こんにちは、横浜の司法書士の加藤隆史です。もうすぐゴールデンウィークですね。今年のゴールデンウィークは休みをうまくとるとかなりの長期休暇となるそうです。私の事務所は、カレンダーどおり営業しておりますし、ご予約をいただければ休み期間中でも相談、面談対応させていただきますので、お気軽にお問い合わせください。

さて、本日のコラム「相続・遺言のポイント」のテーマは前回に引き続き始めて相続を経験される方向けのコラムです。前回は、まず身近な人が亡くなったときにどうするのかについて説明しましたが、本日は、実際に相続手続きに入っていく最初の段階、相続人の確定・遺産の確定について話をします。相続手続きをこれから行う方に参考になれば幸いです。

法定相続人はだれ!?

相続手続きのうち最初にすべきこと、それは相続人の確定です。
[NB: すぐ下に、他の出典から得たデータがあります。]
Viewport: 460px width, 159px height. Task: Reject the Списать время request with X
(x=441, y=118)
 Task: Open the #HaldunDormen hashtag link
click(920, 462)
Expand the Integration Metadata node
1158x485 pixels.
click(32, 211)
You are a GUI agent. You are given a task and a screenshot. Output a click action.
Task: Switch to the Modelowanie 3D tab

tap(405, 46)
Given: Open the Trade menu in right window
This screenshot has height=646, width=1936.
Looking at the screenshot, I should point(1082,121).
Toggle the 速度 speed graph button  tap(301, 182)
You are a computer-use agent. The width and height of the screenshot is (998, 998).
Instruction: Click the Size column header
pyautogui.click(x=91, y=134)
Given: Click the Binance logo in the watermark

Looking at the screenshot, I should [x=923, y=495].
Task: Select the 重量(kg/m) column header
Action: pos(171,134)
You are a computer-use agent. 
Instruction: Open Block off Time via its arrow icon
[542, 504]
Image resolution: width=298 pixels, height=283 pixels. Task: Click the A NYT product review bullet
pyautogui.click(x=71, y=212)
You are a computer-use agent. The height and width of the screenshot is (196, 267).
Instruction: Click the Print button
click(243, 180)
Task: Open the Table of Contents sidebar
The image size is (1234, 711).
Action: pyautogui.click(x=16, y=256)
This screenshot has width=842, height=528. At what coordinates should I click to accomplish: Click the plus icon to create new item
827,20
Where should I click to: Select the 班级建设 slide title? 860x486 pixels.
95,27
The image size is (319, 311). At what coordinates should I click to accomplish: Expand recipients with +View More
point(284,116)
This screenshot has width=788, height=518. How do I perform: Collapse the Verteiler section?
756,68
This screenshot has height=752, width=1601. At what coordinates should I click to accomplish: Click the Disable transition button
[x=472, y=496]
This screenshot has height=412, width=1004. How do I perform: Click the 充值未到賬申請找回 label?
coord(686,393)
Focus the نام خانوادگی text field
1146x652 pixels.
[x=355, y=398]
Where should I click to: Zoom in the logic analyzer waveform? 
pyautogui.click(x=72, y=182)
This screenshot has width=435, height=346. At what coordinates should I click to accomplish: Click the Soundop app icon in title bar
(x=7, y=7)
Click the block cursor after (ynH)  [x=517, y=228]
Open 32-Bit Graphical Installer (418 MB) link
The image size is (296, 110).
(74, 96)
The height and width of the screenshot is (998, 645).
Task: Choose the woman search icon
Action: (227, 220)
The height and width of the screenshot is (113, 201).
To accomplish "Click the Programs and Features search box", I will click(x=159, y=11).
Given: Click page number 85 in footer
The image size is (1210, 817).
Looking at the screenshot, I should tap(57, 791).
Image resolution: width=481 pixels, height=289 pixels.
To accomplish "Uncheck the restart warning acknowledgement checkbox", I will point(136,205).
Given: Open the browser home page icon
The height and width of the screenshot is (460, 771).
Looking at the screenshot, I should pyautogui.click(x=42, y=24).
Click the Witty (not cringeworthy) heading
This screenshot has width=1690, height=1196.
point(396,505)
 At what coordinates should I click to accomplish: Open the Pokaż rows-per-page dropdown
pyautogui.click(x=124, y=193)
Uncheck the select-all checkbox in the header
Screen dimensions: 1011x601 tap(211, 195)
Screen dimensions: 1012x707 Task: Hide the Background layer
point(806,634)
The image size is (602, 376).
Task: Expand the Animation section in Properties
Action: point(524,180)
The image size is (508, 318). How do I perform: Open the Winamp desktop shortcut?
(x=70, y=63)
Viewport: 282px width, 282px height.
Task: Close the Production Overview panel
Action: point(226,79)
まずは、法律上誰が相続人(法定相続人)となるかみておきましょう。

まず、配偶者は常に相続人となります。その配偶者と下記の順位で相続人が決定します。

  • 第一順位として子
  • 第二順位として直系尊属(親、祖父母)
  • 第三順位として兄弟姉妹

例えば、配偶者と子が3人いれば、計4人が相続人となります。第二順位の直系尊属が相続人になるケースは、子がいないときです。第三順位の兄弟姉妹が相続人になる場合は、子も直系尊属もいない場合です。

また、相続人となる子や兄弟姉妹が先に亡くなっている場合は、さらにその亡くなった子(孫)、兄弟姉妹の子(甥姪)が相続人となります。これを代襲相続といいます。なお、相続人となる子が亡くなった場合は直系の子が何代にもわたって代襲相続しますが、兄弟姉妹の場合は1代までしか代襲相続しません(甥、姪の子は相続人となりません)。

この法定相続人が誰になるかは相続手続きを始める前提として知っていないとならないことです。具体的に誰が相続人となるかは専門家に確認してもよいかと思います。

相続人の確定作業~戸籍の収集~

上記で法定相続人について説明しました。次に実際にどのように法定相続人を確定させるのかに入っていきます。まず相続人の確定とは、「この方が亡くなった方の相続人であり、かつ、この方以外の他に誰も相続人がいないということを証明すること」です。この「他に誰も相続人がいないということを証明する」ということがポイントです。次回以降のコラムであらためて説明しますが、遺産分割協議が成立するには相続人全員が参加、同意していなければなりません。そのため、この方が相続人であることだけでは足りず、他に誰も相続人がいないということまで証明しなければならないのです。

次に、実際に相続人の確定を行うにはどうすればよいのか。それは、戸籍謄本で証明することになります。そのため戸籍謄本等を役所等で取り寄せる作業が必要となります。どのような戸籍を集めるかは下記のとおりです。

  1. 亡くなった方の生まれたときから亡くなったときまでの除籍謄本、改製原戸籍謄本
  2. 相続人の戸籍謄本

上記のとおり、2の相続人の戸籍謄本によりこの方が相続人であるということは証明できます。しかし、1をそろえて初めて「他に相続人が他に誰もいないということ」が証明できるのです。よって、1と2を全て集める必要があります。

遠方の場合は郵送請求

亡くなった方や相続人が地元に住んでいればその管轄の役所ですぐに戸籍謄本等がそろうかと思います。しかし、遠方に本籍がある場合は、その管轄する役所に請求する必要があるため時間と費用がかかります。そのようなときは郵送による戸籍謄本請求ができます。実際に現地の管轄役所に行くことは現実的に難しいので、その場合は郵送で戸籍謄本等を請求しましょう。郵送請求する場合の必要書類は次のとおりです。

  1. 戸籍謄本等請求書(役所のホームページ等でダウンロードできます)
  2. 当事者が亡くなっていることを証明する除籍謄本の写し
  3. 請求者が相続人であることを証明する戸籍謄本の写し
  4. 本人確認資料の写し(免許証等)
  5. 定額小為替

基本的には上記で足ります。ただ、管轄役所によって必要書類がことなることがありますので、事前に管轄役所に問い合わせていただいてもよいかもしれません。ちなみに定額小為替は郵便局で購入できます。

本日はここまでです。来週はこの続きから説明します。